---------- SUPPLIED DATA

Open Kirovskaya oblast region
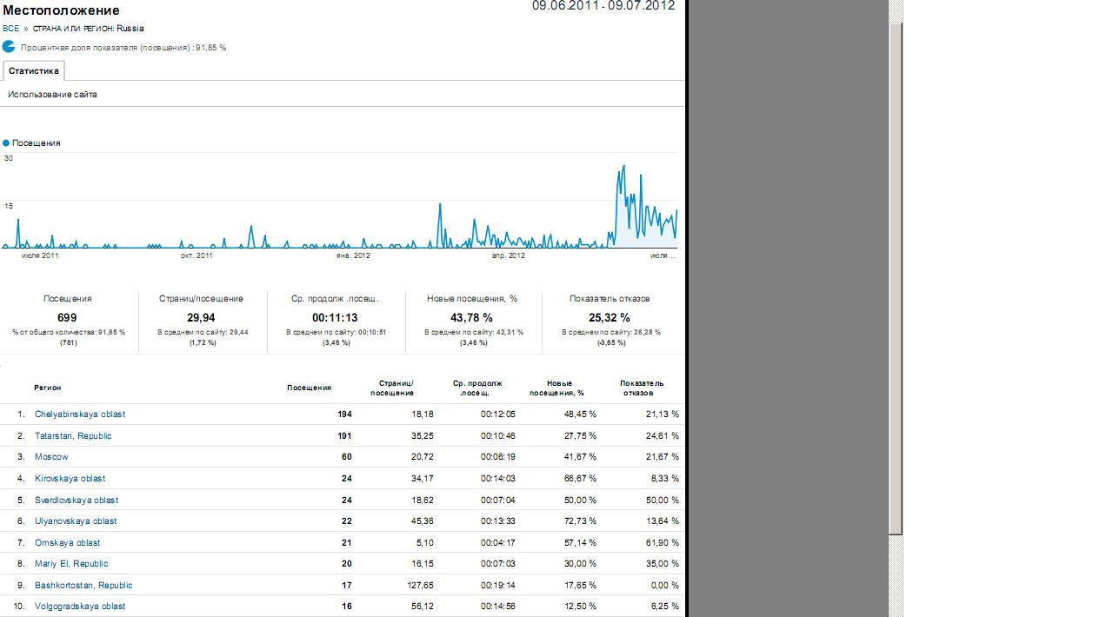 click(x=70, y=479)
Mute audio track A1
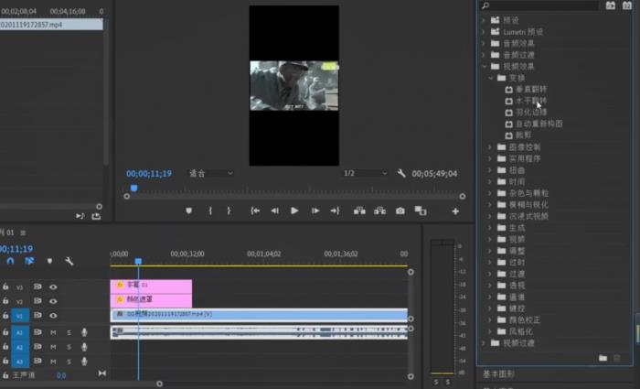 53,332
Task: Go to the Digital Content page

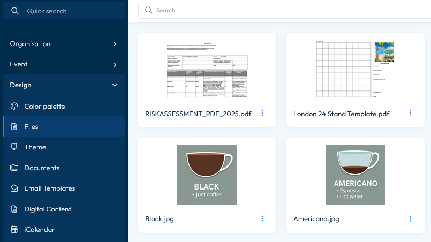Action: [48, 209]
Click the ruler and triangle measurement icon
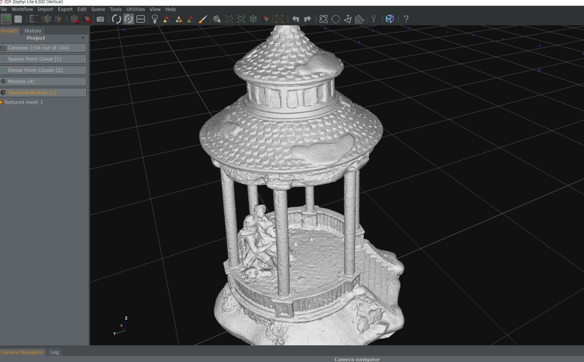The width and height of the screenshot is (584, 362). click(x=359, y=19)
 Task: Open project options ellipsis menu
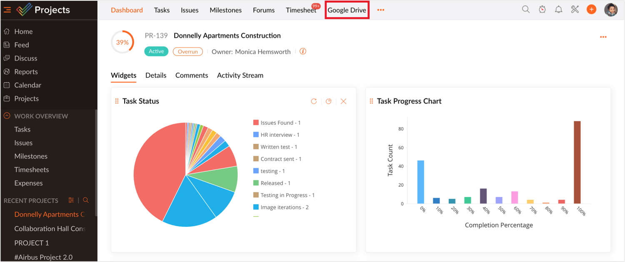pos(603,37)
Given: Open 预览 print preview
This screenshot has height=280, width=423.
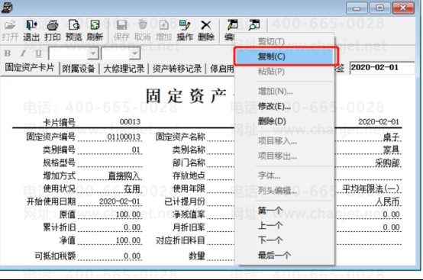Looking at the screenshot, I should [x=73, y=31].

--------------------

The lines from the one holding "Click the ruler and triangle measurement icon" through the end of the material above are to be echoed exactly, both ends included. Do not include pictures.

Click the ruler and triangle measurement icon
The width and height of the screenshot is (584, 362). click(x=359, y=19)
 Task: Open project options ellipsis menu
pos(603,37)
Given: Open 预览 print preview
This screenshot has height=280, width=423.
Looking at the screenshot, I should [x=73, y=31].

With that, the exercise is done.